Think about how many times you see a picture of a lovely teenage girl-or a young woman on the home page of your Internet provider. It seems as though we've had a spate of such pictures recently. Viewing their photos, the smile beamed at the camera, the wide eyes, the radiance of youth, one can't help but feel a connection to them.
They aren't up there because they are sportswomen or volunteers or politicians yakking about a gender gap. These are women who have been murdered, usually in some awful way.
Of course, middle-aged and older women are killed, too, by psychotic criminals, or furious husbands, or lovers. They just don't have the sex appeal of the pretty teenager or 20 something.

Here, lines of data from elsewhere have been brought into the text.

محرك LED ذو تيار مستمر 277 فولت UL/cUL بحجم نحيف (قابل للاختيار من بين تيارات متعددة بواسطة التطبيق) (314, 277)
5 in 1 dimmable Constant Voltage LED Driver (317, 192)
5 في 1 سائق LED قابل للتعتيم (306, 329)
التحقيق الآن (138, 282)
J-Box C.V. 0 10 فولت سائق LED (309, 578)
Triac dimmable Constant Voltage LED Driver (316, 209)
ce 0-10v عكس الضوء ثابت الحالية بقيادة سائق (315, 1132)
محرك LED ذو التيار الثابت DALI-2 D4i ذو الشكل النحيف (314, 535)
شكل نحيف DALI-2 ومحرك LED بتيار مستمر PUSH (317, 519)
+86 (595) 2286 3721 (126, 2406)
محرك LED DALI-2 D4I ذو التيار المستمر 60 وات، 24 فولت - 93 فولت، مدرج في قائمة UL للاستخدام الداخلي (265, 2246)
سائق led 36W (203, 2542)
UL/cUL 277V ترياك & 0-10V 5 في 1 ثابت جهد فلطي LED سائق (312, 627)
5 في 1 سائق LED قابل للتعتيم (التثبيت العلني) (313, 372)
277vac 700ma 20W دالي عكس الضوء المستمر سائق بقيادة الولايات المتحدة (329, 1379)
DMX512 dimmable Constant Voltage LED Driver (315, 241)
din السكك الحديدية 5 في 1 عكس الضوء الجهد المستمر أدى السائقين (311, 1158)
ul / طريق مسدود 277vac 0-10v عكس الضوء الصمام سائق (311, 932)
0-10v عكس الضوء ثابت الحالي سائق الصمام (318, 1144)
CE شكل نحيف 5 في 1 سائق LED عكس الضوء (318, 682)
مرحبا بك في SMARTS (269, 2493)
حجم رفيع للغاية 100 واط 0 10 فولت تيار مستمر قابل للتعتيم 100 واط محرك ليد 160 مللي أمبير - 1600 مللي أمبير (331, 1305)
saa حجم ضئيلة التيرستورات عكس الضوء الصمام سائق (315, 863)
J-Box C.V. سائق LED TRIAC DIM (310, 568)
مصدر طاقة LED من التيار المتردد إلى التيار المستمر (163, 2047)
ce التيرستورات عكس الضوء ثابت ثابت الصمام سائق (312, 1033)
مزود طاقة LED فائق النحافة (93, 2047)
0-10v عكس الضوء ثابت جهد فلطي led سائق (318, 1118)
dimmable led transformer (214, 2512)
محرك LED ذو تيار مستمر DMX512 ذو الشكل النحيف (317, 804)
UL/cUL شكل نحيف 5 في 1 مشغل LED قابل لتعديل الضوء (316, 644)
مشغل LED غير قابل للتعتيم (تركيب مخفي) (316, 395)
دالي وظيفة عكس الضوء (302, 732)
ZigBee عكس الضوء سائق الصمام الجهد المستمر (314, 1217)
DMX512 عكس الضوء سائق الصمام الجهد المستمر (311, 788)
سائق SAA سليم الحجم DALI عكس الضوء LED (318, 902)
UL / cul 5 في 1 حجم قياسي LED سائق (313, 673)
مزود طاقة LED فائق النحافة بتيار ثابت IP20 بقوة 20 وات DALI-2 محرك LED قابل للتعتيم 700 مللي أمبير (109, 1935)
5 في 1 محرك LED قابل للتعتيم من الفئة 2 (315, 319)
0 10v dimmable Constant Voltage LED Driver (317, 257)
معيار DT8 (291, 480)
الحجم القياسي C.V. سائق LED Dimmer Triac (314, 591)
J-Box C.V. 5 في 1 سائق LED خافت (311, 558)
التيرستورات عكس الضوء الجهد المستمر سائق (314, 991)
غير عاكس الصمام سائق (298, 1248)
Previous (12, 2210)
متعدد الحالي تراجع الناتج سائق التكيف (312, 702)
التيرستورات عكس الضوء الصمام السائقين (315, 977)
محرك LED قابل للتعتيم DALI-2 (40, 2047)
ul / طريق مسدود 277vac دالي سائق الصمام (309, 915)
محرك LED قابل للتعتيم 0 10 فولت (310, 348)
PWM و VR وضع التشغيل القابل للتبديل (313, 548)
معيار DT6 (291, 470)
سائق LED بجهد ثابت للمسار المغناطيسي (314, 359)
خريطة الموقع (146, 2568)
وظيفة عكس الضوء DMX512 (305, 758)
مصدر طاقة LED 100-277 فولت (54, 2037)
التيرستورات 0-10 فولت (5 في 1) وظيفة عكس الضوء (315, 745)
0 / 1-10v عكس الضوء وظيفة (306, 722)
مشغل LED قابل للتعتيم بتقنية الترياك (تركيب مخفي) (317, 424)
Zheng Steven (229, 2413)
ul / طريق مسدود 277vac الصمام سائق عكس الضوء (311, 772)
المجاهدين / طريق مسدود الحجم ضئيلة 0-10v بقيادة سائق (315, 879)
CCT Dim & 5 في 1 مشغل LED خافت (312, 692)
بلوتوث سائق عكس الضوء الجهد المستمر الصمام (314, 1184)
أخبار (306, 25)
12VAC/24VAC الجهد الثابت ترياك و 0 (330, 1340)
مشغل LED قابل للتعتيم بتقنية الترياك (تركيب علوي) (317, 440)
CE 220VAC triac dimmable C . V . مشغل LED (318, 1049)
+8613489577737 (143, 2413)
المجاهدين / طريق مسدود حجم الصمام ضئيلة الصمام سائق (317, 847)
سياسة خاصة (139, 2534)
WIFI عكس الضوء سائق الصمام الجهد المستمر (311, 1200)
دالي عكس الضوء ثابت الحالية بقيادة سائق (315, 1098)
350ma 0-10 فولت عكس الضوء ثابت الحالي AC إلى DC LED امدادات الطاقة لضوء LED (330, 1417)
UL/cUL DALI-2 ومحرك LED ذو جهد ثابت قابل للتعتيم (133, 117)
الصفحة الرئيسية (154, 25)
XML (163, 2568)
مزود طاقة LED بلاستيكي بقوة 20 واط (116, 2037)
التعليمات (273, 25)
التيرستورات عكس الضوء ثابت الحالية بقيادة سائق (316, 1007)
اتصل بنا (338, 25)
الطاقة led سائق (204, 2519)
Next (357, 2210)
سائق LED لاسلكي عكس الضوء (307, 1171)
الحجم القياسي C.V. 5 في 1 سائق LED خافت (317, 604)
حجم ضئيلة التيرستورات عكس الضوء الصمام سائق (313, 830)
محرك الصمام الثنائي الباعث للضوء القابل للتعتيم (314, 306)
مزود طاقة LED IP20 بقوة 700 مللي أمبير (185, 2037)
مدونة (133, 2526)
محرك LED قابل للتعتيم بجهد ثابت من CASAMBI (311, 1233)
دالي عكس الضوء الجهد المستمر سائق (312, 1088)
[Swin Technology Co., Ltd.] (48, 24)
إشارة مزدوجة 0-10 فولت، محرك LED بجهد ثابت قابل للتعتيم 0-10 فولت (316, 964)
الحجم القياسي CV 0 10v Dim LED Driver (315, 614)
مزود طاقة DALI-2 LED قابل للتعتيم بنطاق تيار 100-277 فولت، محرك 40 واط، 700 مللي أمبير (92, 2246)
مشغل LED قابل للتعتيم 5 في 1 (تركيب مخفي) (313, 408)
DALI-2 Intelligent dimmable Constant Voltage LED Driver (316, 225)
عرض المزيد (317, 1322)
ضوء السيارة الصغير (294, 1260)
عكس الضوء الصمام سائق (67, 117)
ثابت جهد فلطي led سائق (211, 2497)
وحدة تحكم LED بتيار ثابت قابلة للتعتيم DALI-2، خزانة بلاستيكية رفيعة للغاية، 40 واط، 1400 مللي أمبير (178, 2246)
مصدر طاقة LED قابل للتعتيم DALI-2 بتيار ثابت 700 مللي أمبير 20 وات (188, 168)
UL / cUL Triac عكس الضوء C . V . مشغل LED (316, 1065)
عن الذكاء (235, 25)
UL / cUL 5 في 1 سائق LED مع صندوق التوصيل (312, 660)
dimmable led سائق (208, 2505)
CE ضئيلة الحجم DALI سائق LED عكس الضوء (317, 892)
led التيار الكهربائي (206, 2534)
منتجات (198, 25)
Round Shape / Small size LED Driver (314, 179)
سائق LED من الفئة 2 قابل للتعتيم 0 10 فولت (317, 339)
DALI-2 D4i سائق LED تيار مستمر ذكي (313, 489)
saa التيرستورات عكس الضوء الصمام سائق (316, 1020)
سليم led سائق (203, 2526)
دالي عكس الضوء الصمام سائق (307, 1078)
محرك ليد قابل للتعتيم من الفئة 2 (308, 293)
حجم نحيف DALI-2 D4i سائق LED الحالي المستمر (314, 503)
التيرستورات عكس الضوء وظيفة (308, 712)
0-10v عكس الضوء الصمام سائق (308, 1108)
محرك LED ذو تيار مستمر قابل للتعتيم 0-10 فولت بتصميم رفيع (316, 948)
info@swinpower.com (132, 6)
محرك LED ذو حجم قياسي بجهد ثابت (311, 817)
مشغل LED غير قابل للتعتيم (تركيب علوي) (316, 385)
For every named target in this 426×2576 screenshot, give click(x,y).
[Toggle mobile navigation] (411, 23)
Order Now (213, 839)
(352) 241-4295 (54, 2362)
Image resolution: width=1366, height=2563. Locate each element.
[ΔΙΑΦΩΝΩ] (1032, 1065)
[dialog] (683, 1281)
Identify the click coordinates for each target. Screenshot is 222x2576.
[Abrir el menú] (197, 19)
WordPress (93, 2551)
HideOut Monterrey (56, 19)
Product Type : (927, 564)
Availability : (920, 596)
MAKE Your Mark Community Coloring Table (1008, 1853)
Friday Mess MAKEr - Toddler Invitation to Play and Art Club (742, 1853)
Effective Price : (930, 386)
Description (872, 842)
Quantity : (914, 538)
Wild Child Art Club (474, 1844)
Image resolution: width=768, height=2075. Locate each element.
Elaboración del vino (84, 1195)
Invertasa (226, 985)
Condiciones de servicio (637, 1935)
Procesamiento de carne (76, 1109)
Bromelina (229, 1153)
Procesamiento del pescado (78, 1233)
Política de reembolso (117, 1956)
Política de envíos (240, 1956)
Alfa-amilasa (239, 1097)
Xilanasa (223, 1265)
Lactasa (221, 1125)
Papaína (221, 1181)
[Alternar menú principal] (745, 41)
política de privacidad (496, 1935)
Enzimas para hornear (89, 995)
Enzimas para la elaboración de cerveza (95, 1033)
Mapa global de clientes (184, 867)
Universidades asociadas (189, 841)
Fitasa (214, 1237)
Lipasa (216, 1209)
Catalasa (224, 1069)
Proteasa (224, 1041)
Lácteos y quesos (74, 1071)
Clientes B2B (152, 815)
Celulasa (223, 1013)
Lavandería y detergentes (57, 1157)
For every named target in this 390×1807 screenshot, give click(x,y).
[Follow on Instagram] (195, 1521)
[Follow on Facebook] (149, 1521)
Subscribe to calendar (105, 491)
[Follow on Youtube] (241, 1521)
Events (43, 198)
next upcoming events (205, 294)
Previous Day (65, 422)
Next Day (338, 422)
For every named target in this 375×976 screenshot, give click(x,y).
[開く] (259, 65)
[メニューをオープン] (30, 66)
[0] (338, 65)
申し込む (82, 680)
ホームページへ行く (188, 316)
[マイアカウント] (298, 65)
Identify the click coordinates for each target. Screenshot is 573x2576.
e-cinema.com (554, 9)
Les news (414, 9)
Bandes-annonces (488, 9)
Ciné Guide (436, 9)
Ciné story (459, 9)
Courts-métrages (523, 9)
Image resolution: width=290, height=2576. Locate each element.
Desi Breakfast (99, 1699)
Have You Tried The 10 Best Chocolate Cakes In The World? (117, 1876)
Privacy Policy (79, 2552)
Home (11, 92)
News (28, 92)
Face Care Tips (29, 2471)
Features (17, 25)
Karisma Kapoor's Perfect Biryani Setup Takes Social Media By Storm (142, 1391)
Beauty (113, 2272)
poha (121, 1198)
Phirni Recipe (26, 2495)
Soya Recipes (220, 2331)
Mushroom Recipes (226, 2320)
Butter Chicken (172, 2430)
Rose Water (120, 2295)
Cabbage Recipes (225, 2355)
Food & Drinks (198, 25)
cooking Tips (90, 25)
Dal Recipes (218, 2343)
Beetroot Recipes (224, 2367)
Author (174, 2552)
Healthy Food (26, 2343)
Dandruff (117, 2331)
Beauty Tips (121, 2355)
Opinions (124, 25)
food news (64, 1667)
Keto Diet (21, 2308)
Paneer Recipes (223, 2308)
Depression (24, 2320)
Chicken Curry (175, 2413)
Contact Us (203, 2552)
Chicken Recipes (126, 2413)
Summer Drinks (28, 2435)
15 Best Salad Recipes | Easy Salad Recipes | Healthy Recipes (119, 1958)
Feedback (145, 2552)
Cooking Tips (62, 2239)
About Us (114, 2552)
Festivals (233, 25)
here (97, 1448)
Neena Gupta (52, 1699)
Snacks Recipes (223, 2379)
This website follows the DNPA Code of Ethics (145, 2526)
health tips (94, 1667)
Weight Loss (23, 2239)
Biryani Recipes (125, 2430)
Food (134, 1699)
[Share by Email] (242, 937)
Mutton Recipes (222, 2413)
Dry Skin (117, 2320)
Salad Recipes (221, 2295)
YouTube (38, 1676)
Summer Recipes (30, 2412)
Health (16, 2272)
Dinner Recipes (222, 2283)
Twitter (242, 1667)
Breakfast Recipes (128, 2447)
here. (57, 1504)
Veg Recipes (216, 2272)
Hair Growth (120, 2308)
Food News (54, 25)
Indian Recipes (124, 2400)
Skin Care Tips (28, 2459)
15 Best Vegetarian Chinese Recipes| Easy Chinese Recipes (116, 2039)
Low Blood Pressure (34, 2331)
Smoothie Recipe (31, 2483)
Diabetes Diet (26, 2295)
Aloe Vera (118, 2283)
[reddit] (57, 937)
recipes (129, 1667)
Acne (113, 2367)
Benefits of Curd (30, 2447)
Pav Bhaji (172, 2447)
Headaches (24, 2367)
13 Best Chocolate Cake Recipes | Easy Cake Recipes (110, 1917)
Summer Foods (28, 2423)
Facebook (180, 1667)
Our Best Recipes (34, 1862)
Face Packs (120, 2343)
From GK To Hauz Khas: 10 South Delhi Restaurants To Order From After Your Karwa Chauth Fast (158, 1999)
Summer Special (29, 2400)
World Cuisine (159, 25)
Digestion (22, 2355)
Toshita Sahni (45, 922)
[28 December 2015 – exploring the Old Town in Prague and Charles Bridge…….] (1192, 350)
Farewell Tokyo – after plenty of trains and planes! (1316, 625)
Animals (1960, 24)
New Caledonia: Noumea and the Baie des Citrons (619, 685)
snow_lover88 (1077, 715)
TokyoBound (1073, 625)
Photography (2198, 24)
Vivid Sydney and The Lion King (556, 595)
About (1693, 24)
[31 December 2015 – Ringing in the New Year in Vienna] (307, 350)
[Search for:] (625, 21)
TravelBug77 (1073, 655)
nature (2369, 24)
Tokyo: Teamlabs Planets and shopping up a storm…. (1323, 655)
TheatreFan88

It is shocking to say that-but it is also true.
We have a semi-erotic attachment to violent death here in the US, particularly the violent death of women.
As Bob Herbert reminded us in a Tuesday NYT editorial, we are a society that tolerates a frightening level violence against females.
I am still grappling with the awful fate of Maria Frances Lauterbach and her eight month old unborn baby. They are still looking for her alleged assailant.
Why was there no one in the Marine at her base at Camp Lejeune to protect Lauterbach? Wasn't there anyone who saw the threat posed by her alleged murderer? Where were her parents, her superior officer, clergy, psychologists?
Why haven't we find better ways of protecting women in danger? In a country with our social networks, we ought to find the situation appalling-particularly in the Marines, a community where discipline and order are essential. But if a society condones such hatred, then even its "sanctuaries", aren't safe. So it proved for Maria-and for her child.